++++ MATERIAL SUPPLIED ++++
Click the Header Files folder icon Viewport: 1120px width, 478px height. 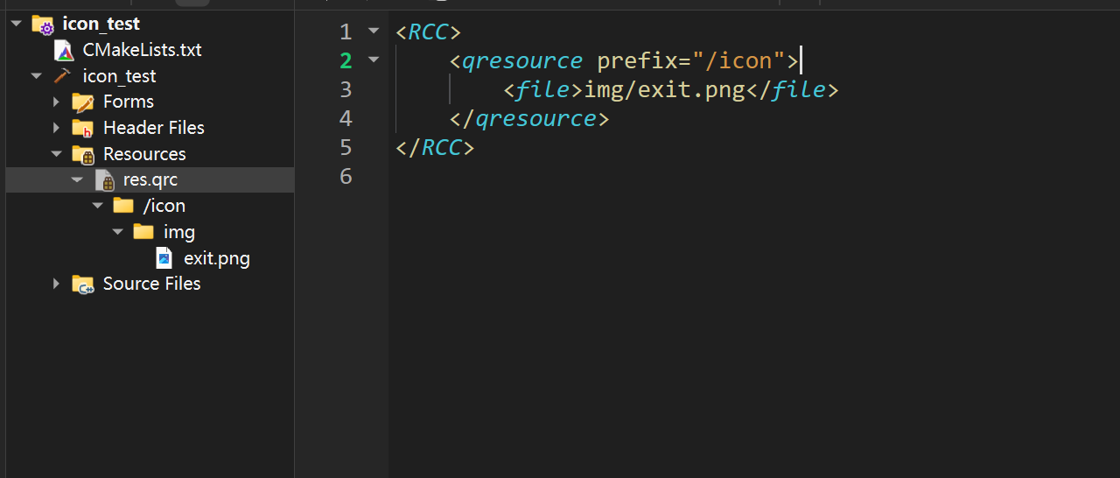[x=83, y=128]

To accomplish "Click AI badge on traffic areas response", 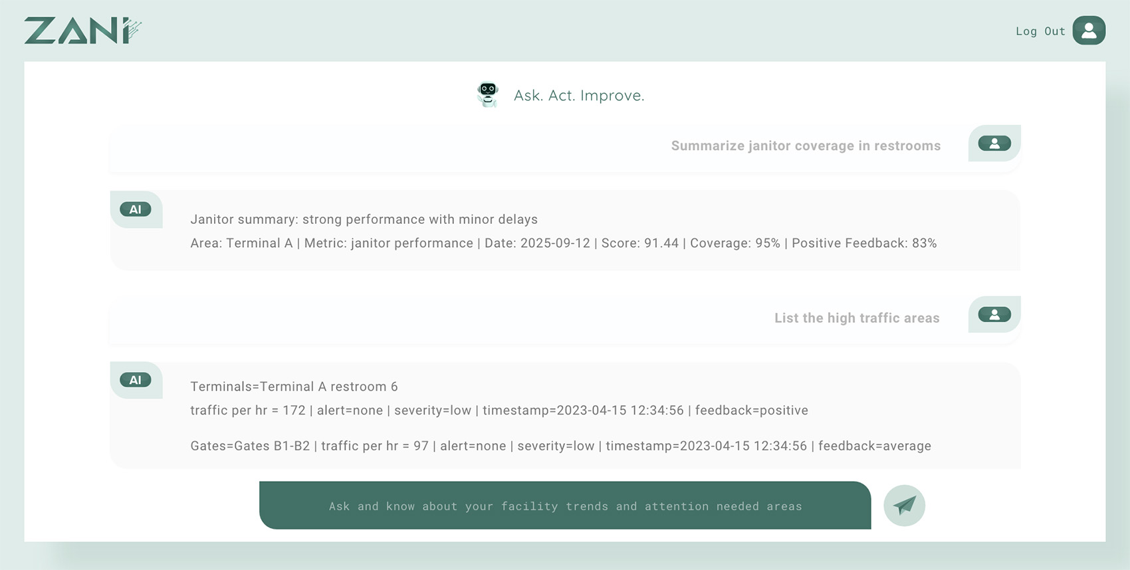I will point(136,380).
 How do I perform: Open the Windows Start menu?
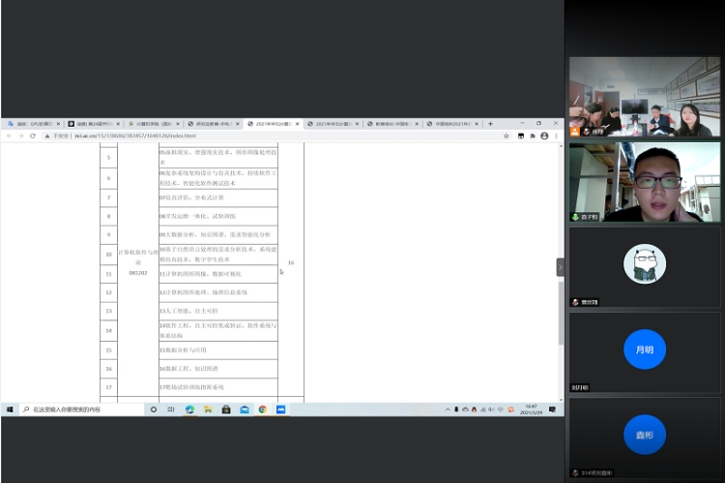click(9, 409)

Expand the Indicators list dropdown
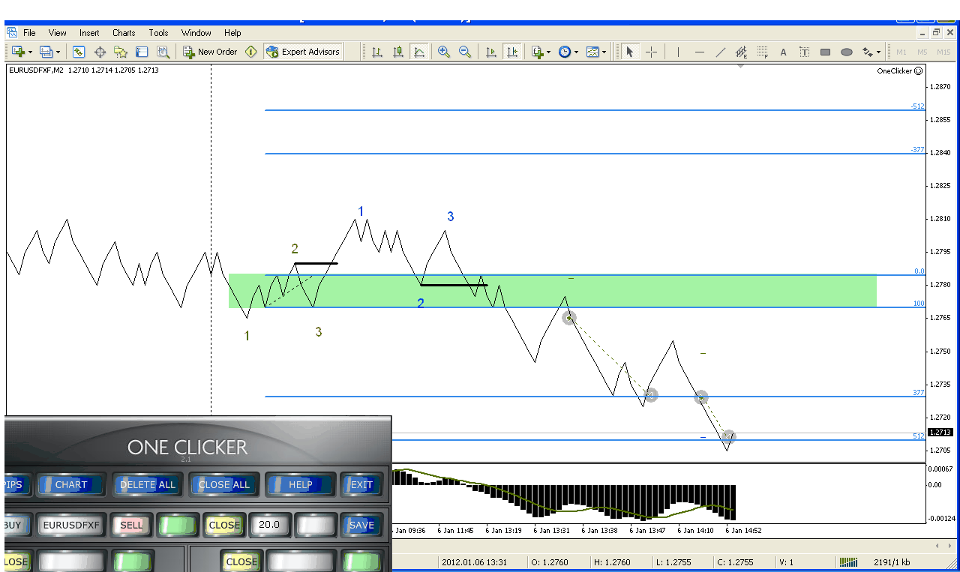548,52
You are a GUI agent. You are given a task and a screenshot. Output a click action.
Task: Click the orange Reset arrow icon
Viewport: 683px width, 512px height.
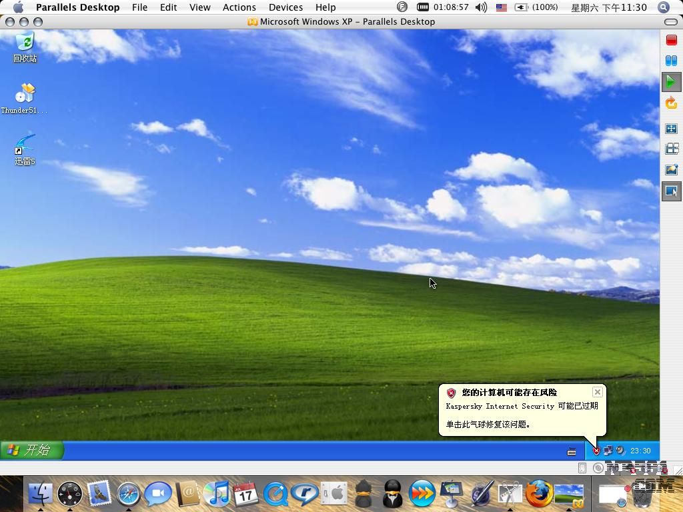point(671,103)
++++
++++ MATERIAL SUPPLIED ++++
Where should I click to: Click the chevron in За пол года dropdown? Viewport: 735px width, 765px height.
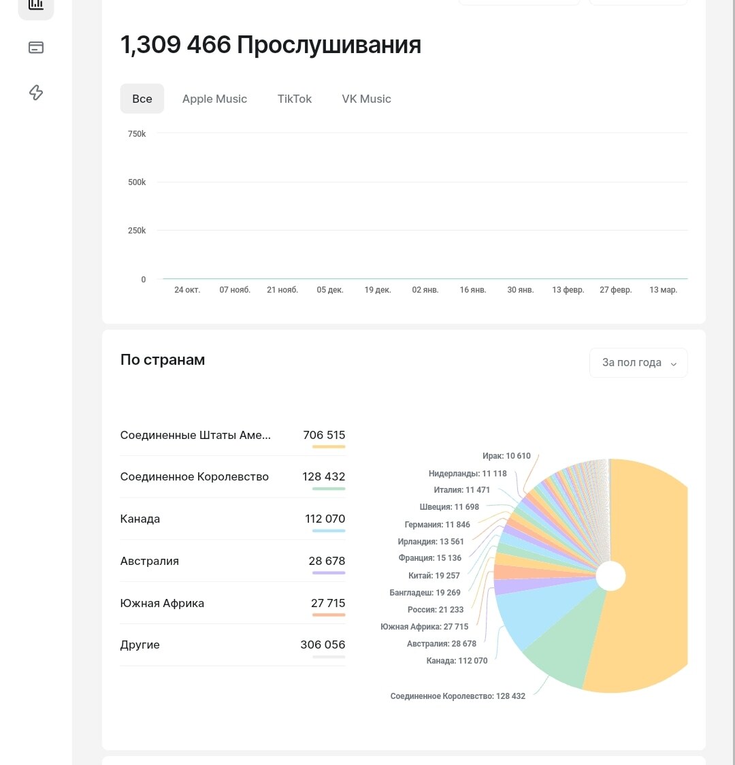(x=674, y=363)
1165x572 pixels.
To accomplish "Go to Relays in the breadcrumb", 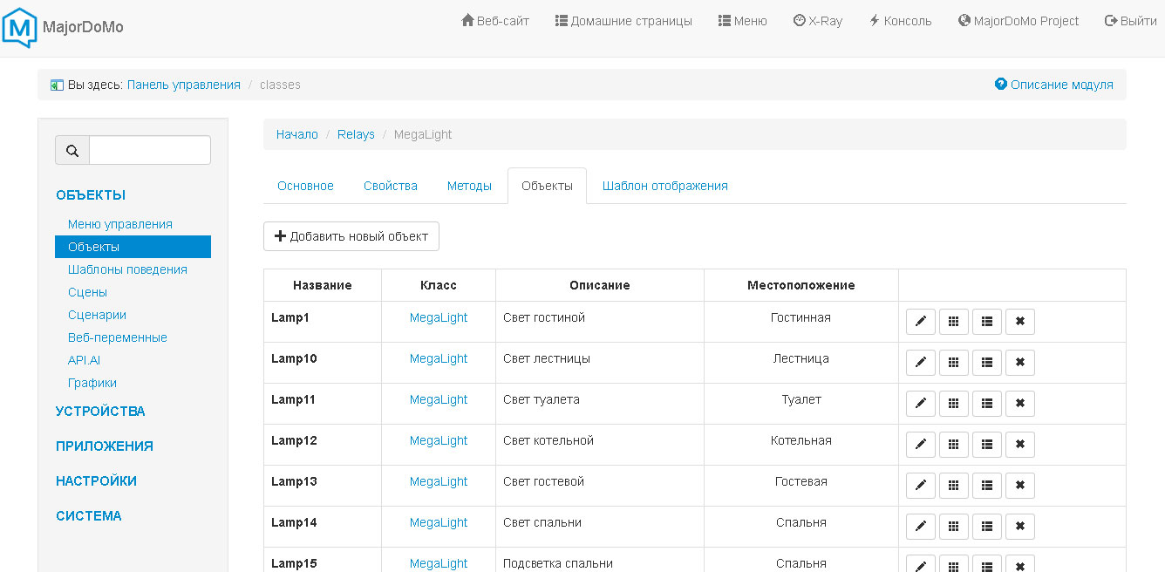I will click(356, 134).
++++
++++ MATERIAL SUPPLIED ++++
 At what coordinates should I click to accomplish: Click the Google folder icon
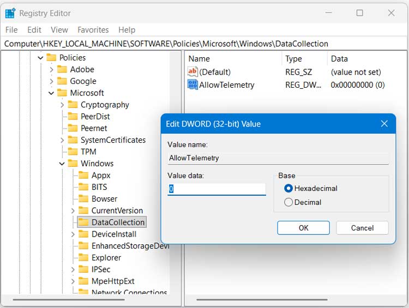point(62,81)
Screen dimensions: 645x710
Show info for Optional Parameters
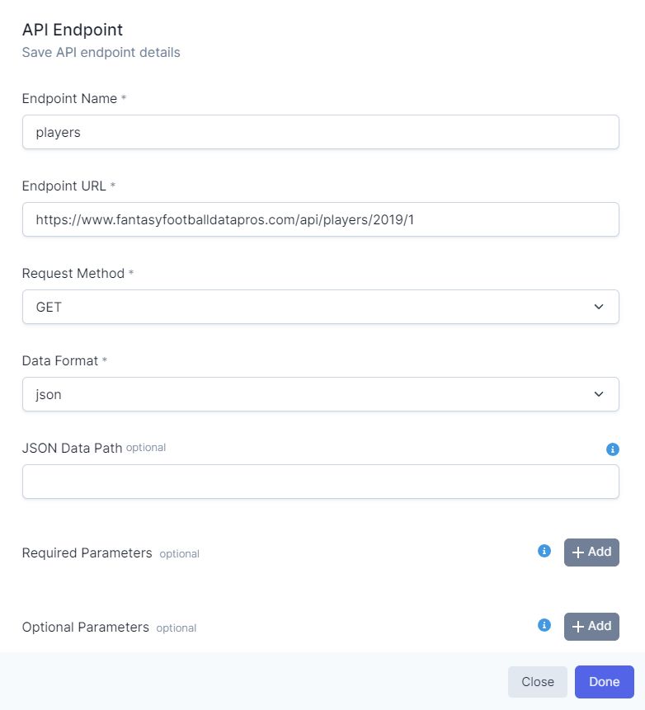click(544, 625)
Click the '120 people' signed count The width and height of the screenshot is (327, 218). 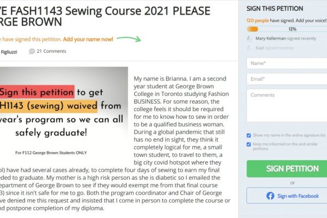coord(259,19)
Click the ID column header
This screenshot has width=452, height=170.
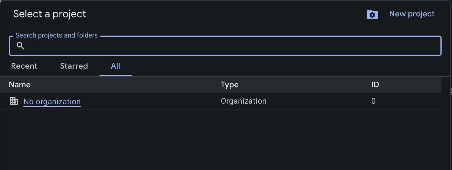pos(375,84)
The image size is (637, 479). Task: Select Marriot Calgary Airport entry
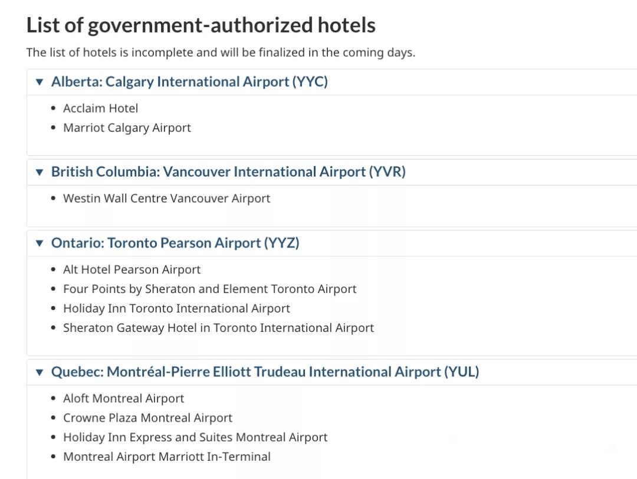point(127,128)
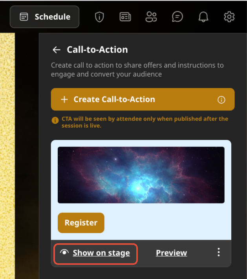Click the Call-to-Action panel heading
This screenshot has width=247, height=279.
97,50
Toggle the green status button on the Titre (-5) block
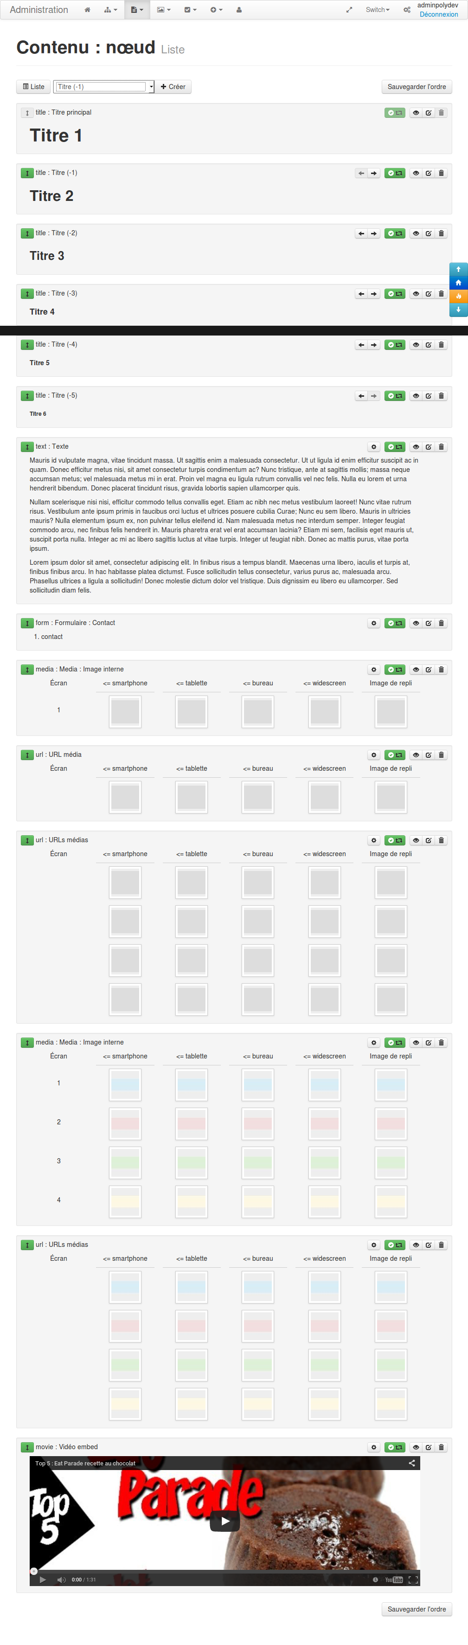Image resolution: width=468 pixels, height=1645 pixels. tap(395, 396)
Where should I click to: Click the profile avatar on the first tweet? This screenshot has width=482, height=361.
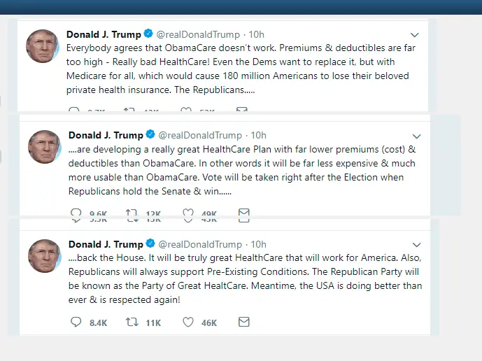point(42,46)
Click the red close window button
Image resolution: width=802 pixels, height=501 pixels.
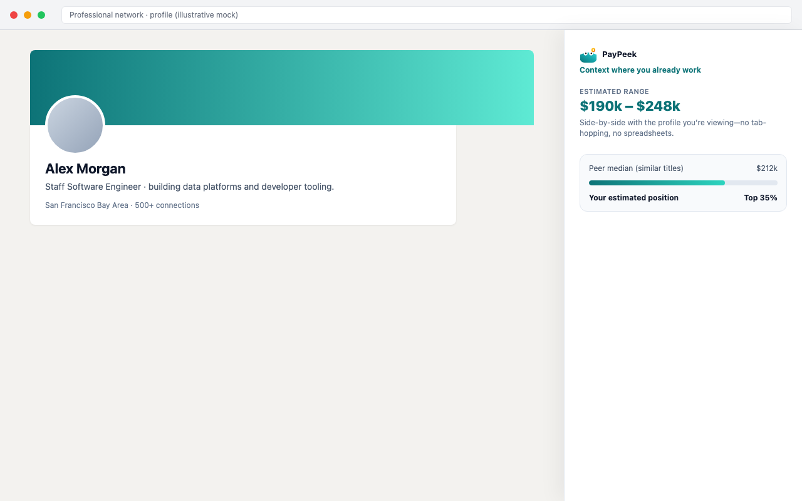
++++
• GIVEN INSTRUCTION
Render everything in the listing from the line containing "The image size" down to the line containing "Image resolution: width=802" as a JSON list of strings, one string per line, with blank lines and pictures left out.

• RESPONSE TO THIS TASK
[
  "The image size is (637, 479). Task: Select Marriot Calgary Airport entry",
  "point(127,128)",
  "Click the Call-to-Action panel heading",
  "This screenshot has width=247, height=279.",
  "97,50",
  "Toggle the green status button on the Titre (-5) block",
  "Image resolution: width=468 pixels, height=1645 pixels. tap(395, 396)",
  "Where should I click to: Click the profile avatar on the first tweet? This screenshot has width=482, height=361.",
  "point(42,46)",
  "Click the red close window button",
  "Image resolution: width=802 pixels, height=501 pixels."
]